40 Schulen bundesweit wurden bisher vom Mobilen Futurium besucht – von den neuen Bundesländern ging es nach Niedersachsen, NRW und jetzt nach Norddeutschland an die Küste. Zur Halbzeit der Tour gab es ein Highlight: Einige Schulklassen reisten zum Gegenbesuch nach Berlin. Im Juni das große Finale: ein gemeinsamer Tag im Futurium mit Rallye, Workshops und vielen Aha-Momenten. „Wir kannten das Futurium bisher nur von Fotos“, sagte Jamie aus der siebten Klasse der Sekundarschule Olpe-Drolshagen. „Vormittags hatten wir nun eine Museums-Rallye und haben im Schnelldurchlauf die verschiedenen Bereiche zu Mensch, Natur und Technik kennengelernt, das war sehr beeindruckend.“ Auch die beiden Neuntklässler Matts und Theo fanden sofort Gefallen an der Dauerausstellung. Ihr Interesse gilt genau wie schon beim mobilen Angebot der Schnittstelle zwischen Natur und Technik: Wie kann es gelingen, dass die Umwelt nicht durch Maschinen zerstört wird sondern im Gegenteil beides voneinander profitiert?

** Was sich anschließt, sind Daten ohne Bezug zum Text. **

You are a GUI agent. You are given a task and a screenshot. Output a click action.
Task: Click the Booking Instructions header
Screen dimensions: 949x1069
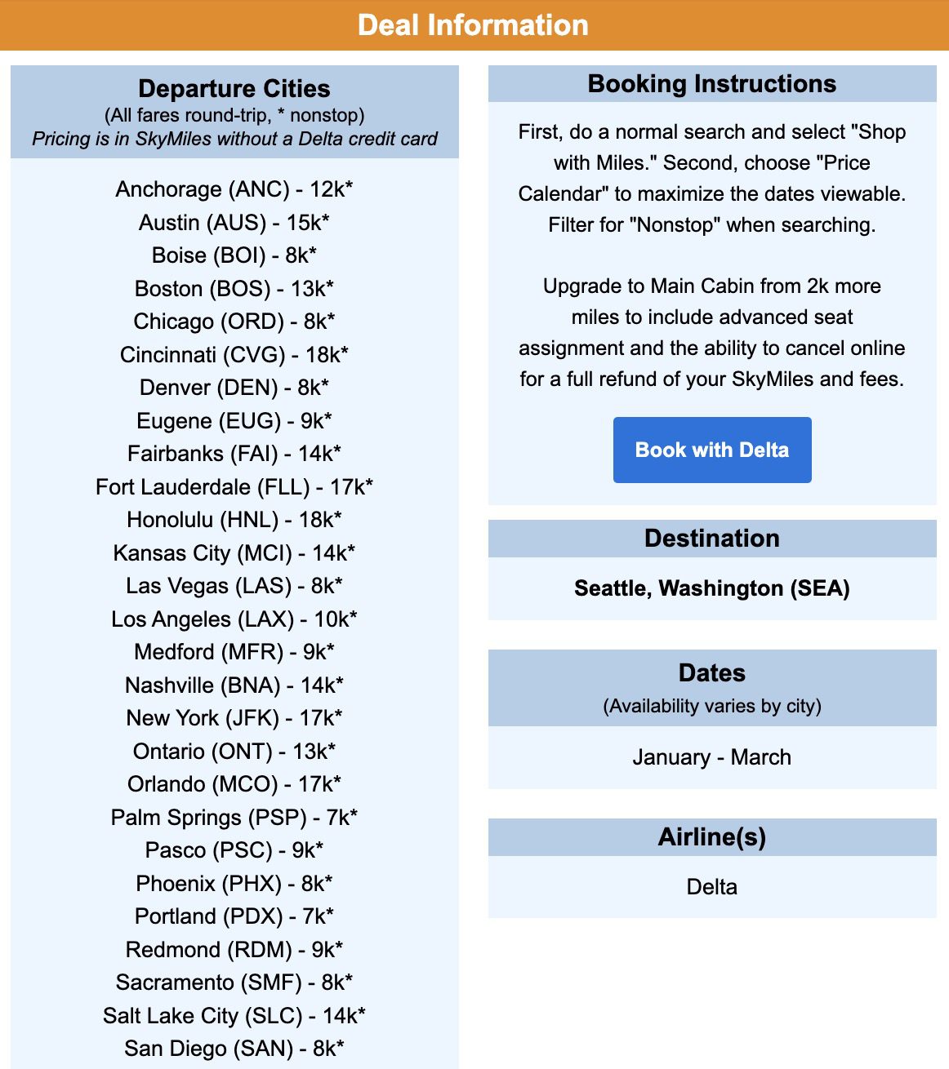[711, 84]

Roboter, die sich um unsere Pflanzen kümmern

Solchen Fragestellungen konnten die Schüler*innen in einem von drei Workshops nachgehen. Unter Anleitung der erfahrenen Mentor*innen vom Futurium gestalteten sie entweder eine Zeitungsseite aus dem Jahr 2050, bauten ein Objekt aus der Zukunft oder drehten ein Spotlight-Video. Auf diese Weise enstanden beispielsweise ein FaSo – ein Fahrrad mit Solarbetrieb – oder Paketdrohnen, die aussehen wie fliegende Quallen. Matts und Theo designten gemeinsam mit anderen Jugendlichen ANTON, den Autonomen Naturpflege Technologie Optimierungs Navigator. Genauso stolz wie auf die Abkürzung war die Gruppe auf ihr Konzept: Ein Roboter erkennt den Zustand von Zimmerpflanzen, Gärten oder Vegetation im öffentlichen Raum und sorgt dafür, dass alles Grün unter optimalen Bedingungen wachsen und gedeihen kann, auch wenn sich gerade kein Mensch darum kümmern kann.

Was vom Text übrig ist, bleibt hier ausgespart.